Il 27/08/2013 01:17, Peter Maydell ha scritto:
> On 26 August 2013 23:33, Paolo Bonzini <pbonz...@redhat.com> wrote:
>> Il 26/08/2013 19:30, Richard Henderson ha scritto:
>>> This isn't the kernel, where non-pagable code size is a concern, so I don't 
>>> see
>>> how full configuration of machine emulations and devices is helpful.  I'd be
>>> more inclined to go the other way, where all qemu-system-cpu images always
>>> build in all devices (compiled once of course).
>>
>> This is useful for different usecases.  One is QEMU that is bundled into
>> development platform such as the Android emulator.  Making it easier to
>> build limited versions of QEMU is one small step towards encouraging
>> working in-tree instead of having out-of-tree patches which quickly
>> become forks.
> 
> I simply don't believe that this is anything remotely approaching a
> major reason why the Android emulator is out of tree, or that merging
> this patchset would have any visible effect in moving the Android emulator
> into the tree. Anybody from Google is of course welcome to contradict me
> on this point.

No, it's not anything remotely approaching a major reason.  But still,
modifying default-configs/ is one of the out-of-tree patches that any
external emulator has to include.

>> The second is in distros that only want to distribute the subset of
>> features that are going to be supported (aka RHEL).  This includes both
>> devices (all of PCI, ISA, USB) and boards (-M isapc is removed nowadays,
>> perhaps one day goldfish or similar will be available too; for ARM and
>> PPC we surely would want to compile out almost all the boards).
> 
> Hrm. Yeah, I can see the security argument for wanting a very
> stripped down build for the KVM/production use.
> 
>> The third is that in the future some of the devices could be compiled as
>> modules, too.  This would help the "other" set of distros, those that
>> include everything.  QEMU now has an insane set of dependencies, and
>> having modules for e.g. SPICE or RBD or Gluster would help making them
>> optional.
> 
> I thought the plan was to address that by having a module system,
> not by having a huge config system. You still build everything all
> at once, you just split the binaries/shared objects you ship as a
> distro into multiple packages.

Sure.  But the above stripped-down build might just as well be
monolithic, so you need to configure what is a module and what is not.

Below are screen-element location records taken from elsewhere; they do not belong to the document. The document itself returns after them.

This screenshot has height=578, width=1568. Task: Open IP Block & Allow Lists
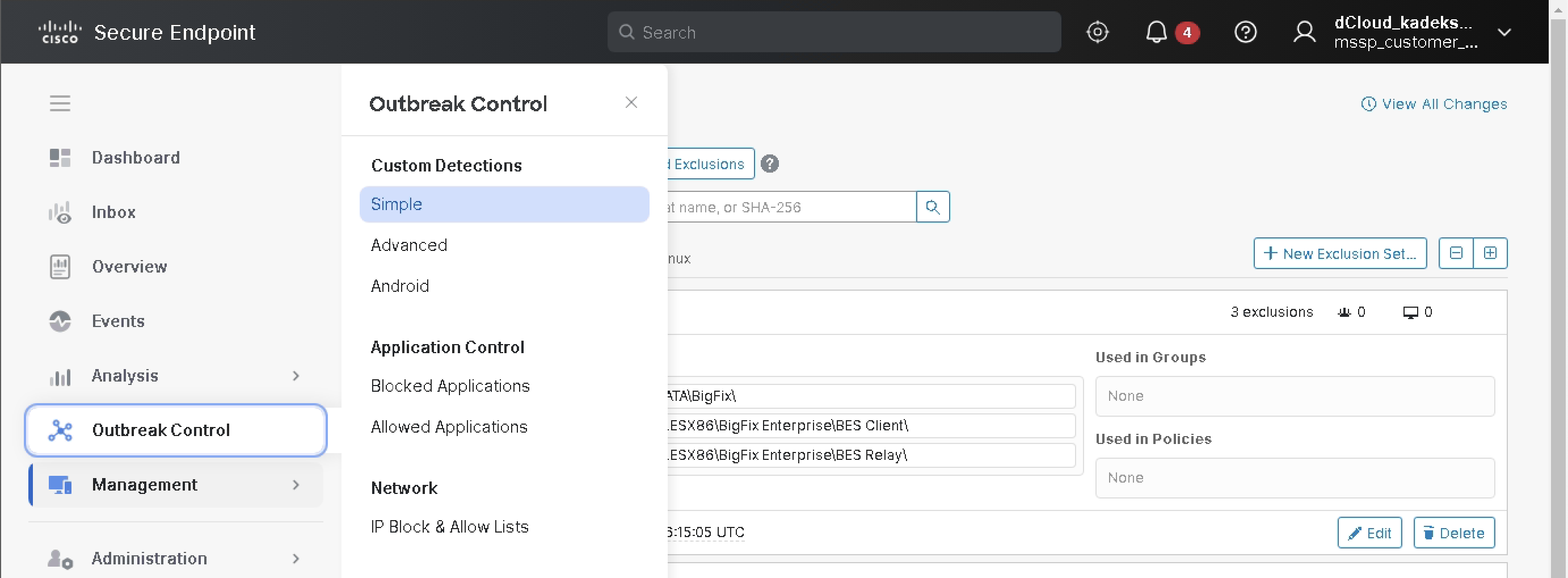click(x=449, y=526)
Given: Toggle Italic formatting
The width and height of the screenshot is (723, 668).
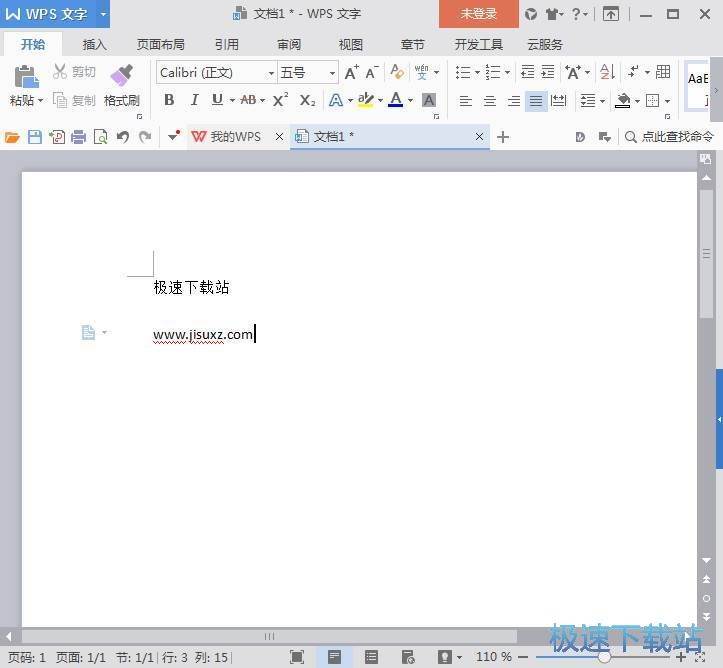Looking at the screenshot, I should 193,100.
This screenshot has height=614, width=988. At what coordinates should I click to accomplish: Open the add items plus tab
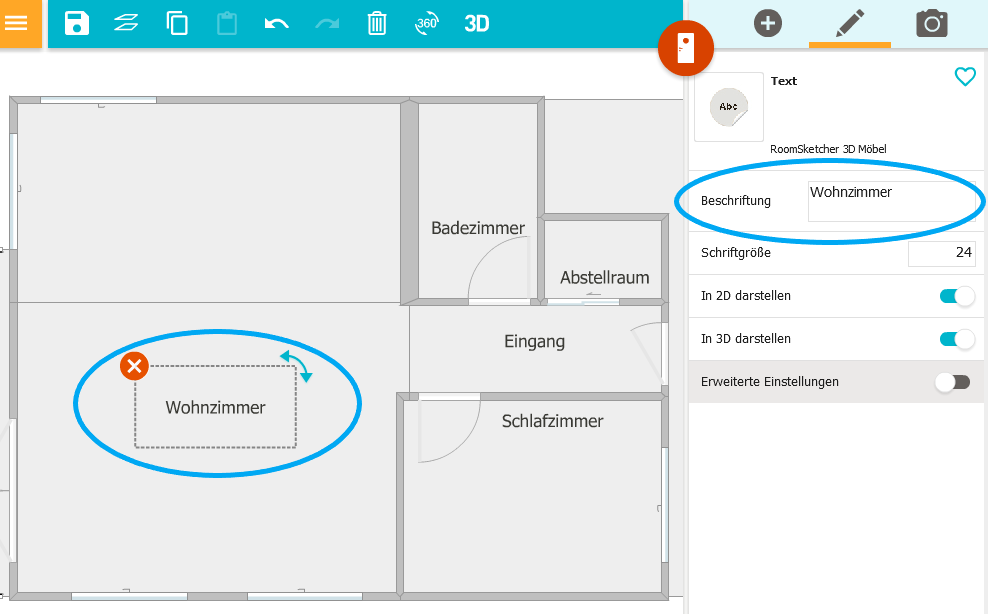767,23

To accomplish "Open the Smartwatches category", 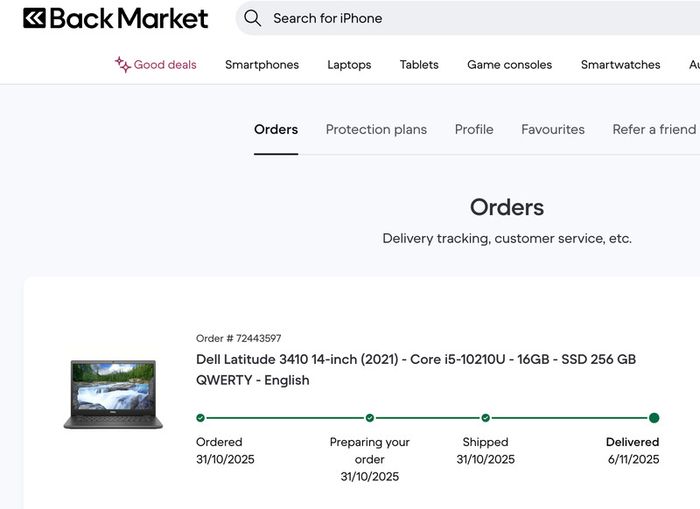I will 621,65.
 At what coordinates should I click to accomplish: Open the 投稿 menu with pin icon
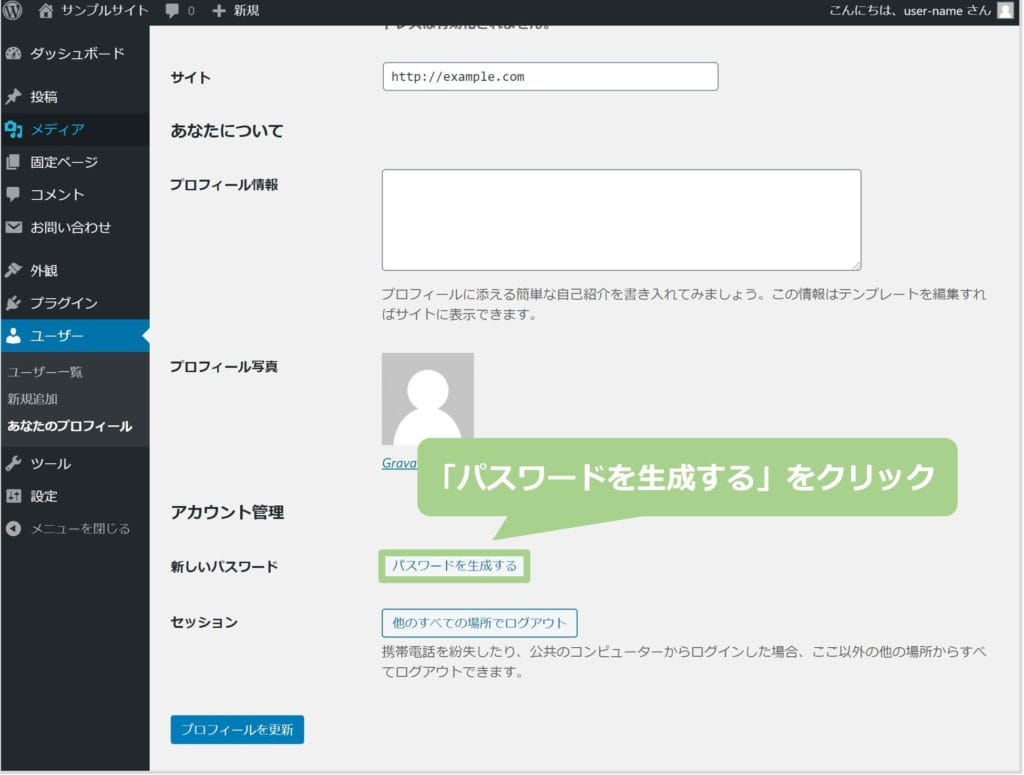click(43, 97)
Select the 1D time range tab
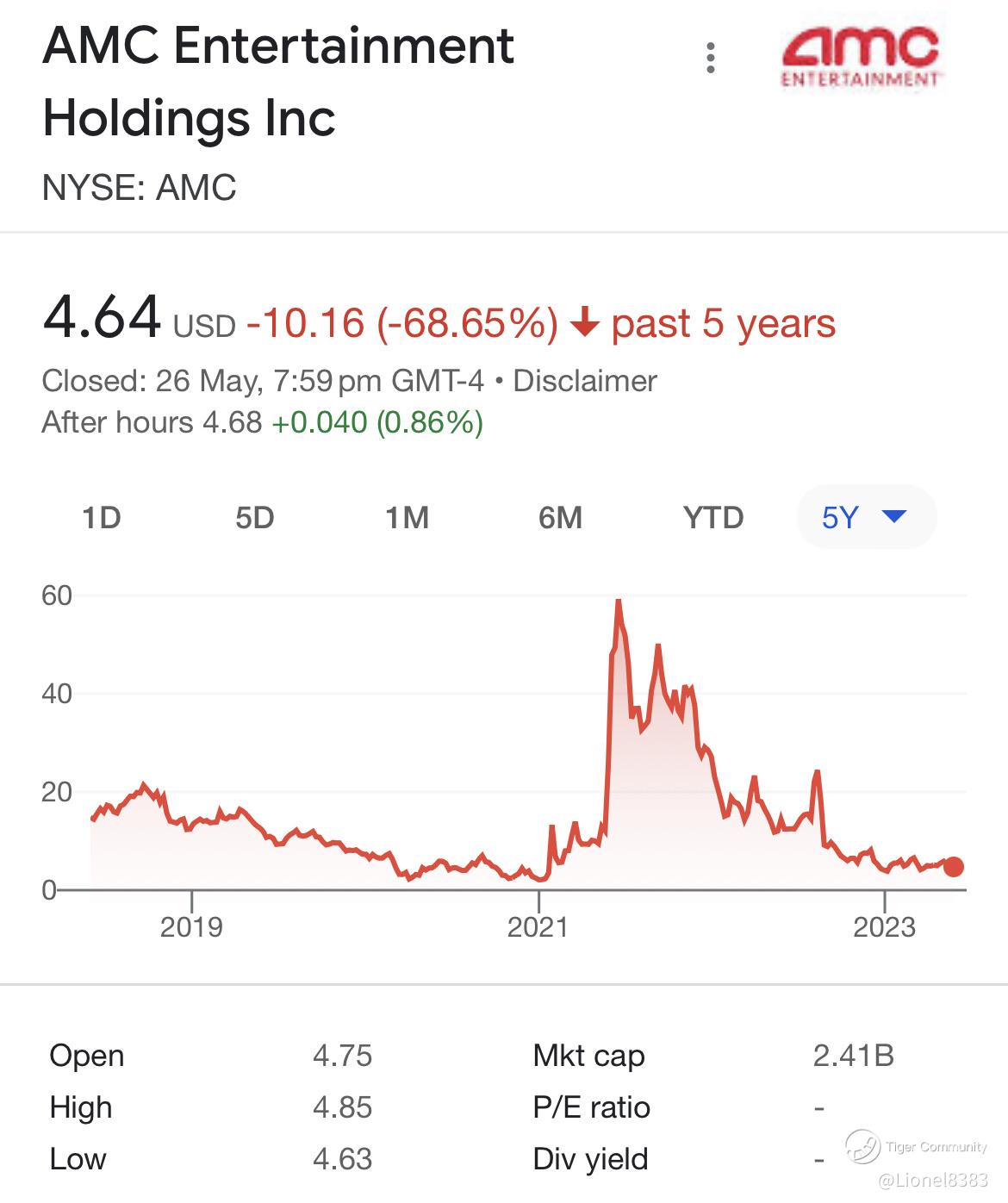This screenshot has height=1203, width=1008. click(101, 518)
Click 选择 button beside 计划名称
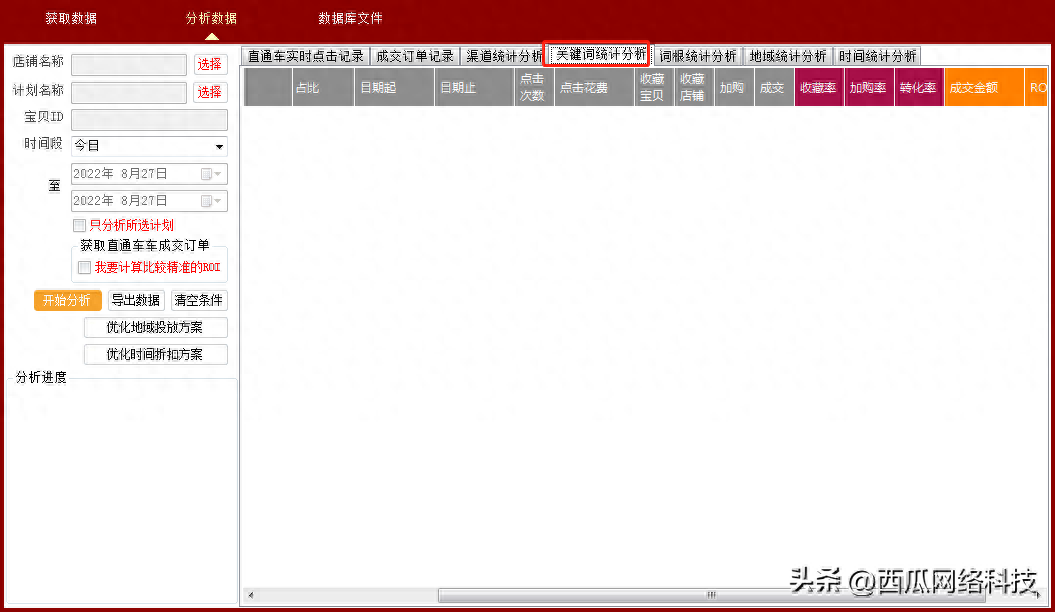The image size is (1055, 612). pos(209,93)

>> Note that the Kconfig project is about giving end users _less_ config
>> options.
> 
> From my perspective it seems to be giving users more options,
> because at the moment there are none -- you just compile QEMU
> and you get everything. Nobody should (IMHO) be editing
> default-configs/ (despite the slightly confusing name).

At least RHEL is doing so (and RHEL originally motivated the first big
Makefile reorganization by Juan around 4 years ago, and the introduction
of default-configs).  Even though this is a summer of code project, my
proposal was driven by an actual need (and curiosity of course).